Hasil penelitian ini mendukung teori penilaian tingkat kerentanan

(Briguglio 1995; Adrianto dan Matsuda 2002, 2004), bahwa penilaian tingkat

kerentanan adalah untuk mengidentifikasi masyarakat atau tempat yang paling

rentan terhadap bahaya dan mengidentifikasi tindakan untuk mengurangi

kerentanan. Berdasarkan nilai CVI (0≤CVI≤1), maka suatu tempat atau

masyarakat di sekitar Danau Rawa Pening dengan nilai CVI yang mendekati batas

bawah dapat dikategorikan pada tingkat kerentanan rendah, nilai sekitar

pertengahan termasuk kerentanan sedang, dan nilai yang mendekati batas atas

dapat dikategorikan pada tingkat kerentanan tinggi, yaitu suatu kondisi dengan

potensi ancaman bahaya yang sudah tergolong tinggi untuk terjadinya kerusakan

sumberdaya alam dan lingkungan.

Selanjutnya teori resiliensi masyarakat (Holling 1973; Walker et al. 2002),

bahwa masyarakat memelihara keanekaragaman dalam konteks sistem ekologi

untuk meningkatkan ketahanan dalam memperbaiki kerusakan sumberdaya Danau

Rawa Pening.

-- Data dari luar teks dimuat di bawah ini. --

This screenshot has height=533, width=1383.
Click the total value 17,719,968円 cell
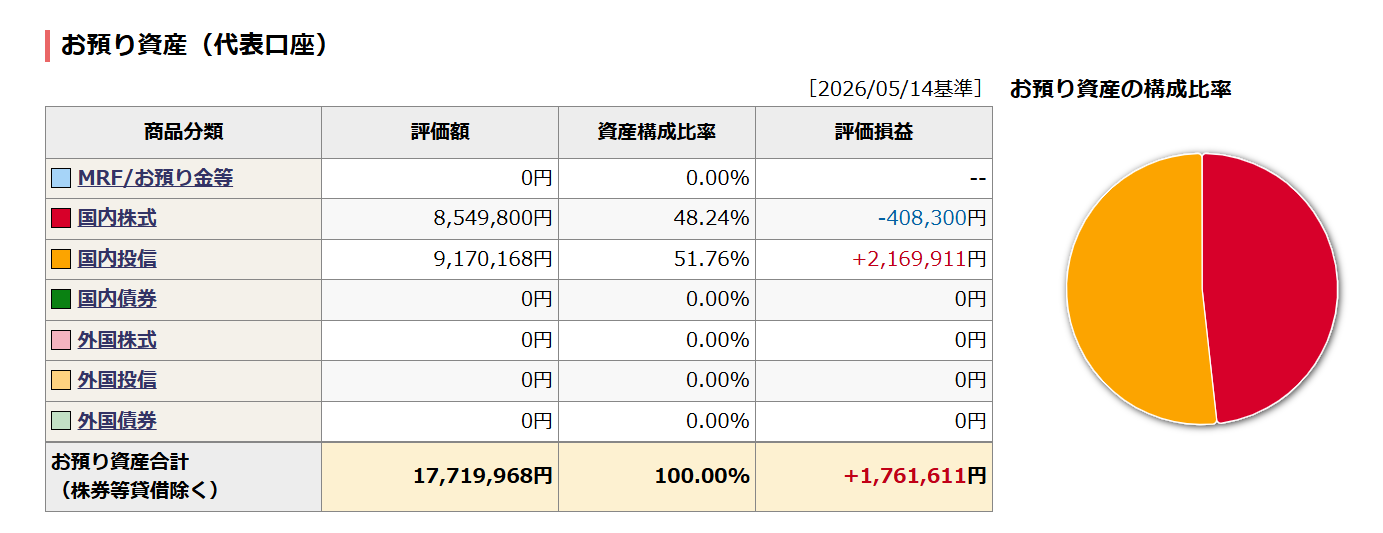click(x=440, y=477)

Masyarakat memiliki kemampuan beradaptasi untuk menghadapi

perubahan terkait dengan adanya gangguan atau external shocks. Kapasitas

beradaptasi dalam sistem sosial, meliputi keberadaan lembaga dan jaringan

pembelajaran yang memiliki pengetahuan, serta pengalaman dalam pemecahan

masalah yang dihadapi berdasarkan tindakan skala lokal.